[Element and text position data]

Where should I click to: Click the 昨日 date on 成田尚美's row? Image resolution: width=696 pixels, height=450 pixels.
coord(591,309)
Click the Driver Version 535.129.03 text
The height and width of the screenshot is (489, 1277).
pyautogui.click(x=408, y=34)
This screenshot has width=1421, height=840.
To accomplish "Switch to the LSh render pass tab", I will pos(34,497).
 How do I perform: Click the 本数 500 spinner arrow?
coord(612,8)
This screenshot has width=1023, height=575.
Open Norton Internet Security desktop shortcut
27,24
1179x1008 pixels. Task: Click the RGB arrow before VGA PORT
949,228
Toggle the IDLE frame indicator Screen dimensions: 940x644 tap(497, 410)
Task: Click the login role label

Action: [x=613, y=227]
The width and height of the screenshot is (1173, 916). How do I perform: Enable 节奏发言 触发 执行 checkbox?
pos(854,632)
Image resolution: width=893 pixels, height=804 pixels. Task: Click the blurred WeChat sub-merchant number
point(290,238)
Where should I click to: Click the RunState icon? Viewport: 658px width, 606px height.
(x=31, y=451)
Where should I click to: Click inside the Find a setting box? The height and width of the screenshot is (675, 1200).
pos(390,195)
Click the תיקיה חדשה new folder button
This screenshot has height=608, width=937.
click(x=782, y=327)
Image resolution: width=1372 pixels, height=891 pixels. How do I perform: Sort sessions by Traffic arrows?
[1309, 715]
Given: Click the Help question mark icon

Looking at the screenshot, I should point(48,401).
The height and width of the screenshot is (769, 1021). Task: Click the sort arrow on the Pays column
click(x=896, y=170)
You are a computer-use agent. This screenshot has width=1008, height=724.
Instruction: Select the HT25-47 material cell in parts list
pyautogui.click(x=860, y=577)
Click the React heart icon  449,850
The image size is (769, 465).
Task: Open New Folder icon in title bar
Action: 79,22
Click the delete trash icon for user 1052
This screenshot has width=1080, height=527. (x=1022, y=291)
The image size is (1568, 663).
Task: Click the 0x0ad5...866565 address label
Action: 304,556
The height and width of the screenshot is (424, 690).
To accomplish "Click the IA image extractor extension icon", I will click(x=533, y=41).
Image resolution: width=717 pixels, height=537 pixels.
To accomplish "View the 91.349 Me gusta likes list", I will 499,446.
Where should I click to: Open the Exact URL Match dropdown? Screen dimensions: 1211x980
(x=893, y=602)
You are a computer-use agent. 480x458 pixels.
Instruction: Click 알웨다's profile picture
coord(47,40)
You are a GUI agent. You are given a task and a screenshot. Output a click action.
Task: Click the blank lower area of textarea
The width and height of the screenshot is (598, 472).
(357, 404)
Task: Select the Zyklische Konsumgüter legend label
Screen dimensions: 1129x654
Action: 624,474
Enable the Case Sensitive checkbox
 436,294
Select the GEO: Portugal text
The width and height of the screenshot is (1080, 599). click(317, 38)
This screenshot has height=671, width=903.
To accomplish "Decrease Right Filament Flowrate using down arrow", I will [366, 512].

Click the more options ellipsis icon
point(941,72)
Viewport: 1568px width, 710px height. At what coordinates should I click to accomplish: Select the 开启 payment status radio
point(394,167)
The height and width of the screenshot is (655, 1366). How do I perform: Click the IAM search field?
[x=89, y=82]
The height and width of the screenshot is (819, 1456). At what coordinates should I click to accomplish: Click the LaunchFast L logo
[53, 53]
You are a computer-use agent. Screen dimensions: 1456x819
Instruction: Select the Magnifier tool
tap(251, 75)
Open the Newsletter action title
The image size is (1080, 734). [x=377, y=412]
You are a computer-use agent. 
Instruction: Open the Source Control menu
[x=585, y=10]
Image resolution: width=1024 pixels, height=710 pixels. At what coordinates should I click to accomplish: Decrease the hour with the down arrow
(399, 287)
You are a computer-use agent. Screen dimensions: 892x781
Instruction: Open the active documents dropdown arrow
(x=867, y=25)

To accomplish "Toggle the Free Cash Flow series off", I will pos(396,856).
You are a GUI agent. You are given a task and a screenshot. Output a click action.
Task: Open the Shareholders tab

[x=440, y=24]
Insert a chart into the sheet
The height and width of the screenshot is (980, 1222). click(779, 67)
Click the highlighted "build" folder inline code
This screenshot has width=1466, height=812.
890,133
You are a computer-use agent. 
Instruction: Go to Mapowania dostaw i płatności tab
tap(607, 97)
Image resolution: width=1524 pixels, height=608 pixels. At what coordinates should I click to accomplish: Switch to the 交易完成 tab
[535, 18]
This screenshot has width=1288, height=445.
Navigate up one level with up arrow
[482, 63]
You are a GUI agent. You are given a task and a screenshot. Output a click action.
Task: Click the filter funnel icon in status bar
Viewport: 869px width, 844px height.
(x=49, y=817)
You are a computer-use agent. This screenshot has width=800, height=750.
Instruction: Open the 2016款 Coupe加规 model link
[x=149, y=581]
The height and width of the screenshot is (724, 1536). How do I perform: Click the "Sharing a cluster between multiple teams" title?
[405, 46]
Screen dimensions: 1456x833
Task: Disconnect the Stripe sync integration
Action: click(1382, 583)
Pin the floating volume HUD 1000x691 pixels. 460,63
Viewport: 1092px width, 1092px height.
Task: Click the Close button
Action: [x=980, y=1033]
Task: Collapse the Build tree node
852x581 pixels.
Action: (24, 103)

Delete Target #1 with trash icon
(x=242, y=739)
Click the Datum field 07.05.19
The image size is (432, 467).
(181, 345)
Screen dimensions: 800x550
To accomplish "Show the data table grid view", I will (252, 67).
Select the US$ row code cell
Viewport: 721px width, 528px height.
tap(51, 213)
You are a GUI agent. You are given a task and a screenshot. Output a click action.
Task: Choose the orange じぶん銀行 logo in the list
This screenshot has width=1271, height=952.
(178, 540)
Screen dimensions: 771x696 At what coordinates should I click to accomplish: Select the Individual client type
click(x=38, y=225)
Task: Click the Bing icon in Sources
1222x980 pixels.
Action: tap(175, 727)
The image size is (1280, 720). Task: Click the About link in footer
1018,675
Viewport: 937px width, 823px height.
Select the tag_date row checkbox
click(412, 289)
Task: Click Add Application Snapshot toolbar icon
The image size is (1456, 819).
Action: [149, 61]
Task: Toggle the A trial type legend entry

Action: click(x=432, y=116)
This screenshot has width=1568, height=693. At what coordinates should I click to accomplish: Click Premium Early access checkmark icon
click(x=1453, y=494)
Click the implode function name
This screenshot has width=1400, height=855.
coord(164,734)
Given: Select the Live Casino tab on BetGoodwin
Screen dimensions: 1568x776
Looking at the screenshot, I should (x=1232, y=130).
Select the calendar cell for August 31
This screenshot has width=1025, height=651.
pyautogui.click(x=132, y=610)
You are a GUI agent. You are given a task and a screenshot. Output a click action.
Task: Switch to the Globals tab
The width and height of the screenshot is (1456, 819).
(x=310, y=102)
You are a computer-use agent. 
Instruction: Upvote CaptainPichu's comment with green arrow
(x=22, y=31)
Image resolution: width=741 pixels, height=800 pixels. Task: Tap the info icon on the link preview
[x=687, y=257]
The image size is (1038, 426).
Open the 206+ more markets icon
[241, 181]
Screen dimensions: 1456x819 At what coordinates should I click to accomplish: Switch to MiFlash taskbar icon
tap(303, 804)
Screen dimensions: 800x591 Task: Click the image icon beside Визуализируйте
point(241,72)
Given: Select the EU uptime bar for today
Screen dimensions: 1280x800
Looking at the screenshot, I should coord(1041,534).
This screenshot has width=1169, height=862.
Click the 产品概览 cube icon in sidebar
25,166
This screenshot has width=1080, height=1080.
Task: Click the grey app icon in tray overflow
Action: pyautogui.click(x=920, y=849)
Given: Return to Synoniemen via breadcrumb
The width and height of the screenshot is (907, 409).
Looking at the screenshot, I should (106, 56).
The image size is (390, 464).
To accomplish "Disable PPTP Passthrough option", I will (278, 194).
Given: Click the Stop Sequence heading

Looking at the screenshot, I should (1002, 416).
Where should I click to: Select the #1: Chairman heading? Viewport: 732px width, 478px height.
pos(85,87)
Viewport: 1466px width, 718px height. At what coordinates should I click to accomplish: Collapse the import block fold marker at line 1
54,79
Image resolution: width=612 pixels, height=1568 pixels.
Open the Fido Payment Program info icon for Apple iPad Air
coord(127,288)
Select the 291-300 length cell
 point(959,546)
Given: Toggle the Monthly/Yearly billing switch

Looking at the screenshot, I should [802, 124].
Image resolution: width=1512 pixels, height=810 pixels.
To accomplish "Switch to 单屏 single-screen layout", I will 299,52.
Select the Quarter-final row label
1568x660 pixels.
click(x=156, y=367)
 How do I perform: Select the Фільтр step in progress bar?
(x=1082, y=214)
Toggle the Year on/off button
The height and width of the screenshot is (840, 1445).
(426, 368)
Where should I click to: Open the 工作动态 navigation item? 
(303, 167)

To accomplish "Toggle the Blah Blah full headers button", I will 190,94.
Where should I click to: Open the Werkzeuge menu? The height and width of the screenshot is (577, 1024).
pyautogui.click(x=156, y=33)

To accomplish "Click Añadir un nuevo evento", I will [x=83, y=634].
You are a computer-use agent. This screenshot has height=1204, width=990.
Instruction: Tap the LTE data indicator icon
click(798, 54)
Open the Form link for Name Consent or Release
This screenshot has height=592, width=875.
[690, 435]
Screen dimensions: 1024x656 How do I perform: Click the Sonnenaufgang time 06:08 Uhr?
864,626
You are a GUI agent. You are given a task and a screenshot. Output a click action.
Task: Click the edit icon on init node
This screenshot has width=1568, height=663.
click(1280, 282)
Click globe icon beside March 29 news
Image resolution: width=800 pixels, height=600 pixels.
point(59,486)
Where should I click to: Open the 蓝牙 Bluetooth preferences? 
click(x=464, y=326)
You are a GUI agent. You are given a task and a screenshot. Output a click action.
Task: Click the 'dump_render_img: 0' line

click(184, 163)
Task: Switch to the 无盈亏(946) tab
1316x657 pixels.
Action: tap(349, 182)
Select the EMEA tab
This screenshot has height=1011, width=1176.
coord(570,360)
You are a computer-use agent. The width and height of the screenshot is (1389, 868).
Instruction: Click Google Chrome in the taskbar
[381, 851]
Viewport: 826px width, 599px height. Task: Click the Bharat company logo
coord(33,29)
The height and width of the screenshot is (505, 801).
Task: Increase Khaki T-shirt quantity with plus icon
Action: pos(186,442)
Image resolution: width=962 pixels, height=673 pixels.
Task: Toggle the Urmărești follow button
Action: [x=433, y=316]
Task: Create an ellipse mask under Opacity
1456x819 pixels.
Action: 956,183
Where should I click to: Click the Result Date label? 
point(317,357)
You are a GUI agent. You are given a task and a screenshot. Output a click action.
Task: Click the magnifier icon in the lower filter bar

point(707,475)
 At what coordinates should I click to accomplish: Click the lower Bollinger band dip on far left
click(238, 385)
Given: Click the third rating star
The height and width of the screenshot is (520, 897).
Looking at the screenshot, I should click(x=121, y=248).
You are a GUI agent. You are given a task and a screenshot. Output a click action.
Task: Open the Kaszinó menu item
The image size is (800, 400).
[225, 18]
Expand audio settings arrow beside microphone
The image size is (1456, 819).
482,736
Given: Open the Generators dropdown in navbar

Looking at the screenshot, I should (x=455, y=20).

[INSTRUCTION]: Copy the records above, starting at the line that contains "Screen dimensions: 771x696" and ending at the line that contains "Action: click(x=432, y=116)", with the requests kept in. Shift every coordinate in the answers by -49.

[ANSWER TO THIS TASK]:
Screen dimensions: 771x696 At what coordinates should I click to accomplish: Select the Individual client type
click(x=-11, y=176)
Task: Click the Bing icon in Sources
1222x980 pixels.
Action: tap(126, 678)
The image size is (1280, 720). Task: Click the About link in footer
969,626
Viewport: 937px width, 823px height.
Select the tag_date row checkbox
click(363, 240)
Task: Click Add Application Snapshot toolbar icon
The image size is (1456, 819).
Action: [100, 12]
Task: Toggle the A trial type legend entry

Action: click(x=383, y=67)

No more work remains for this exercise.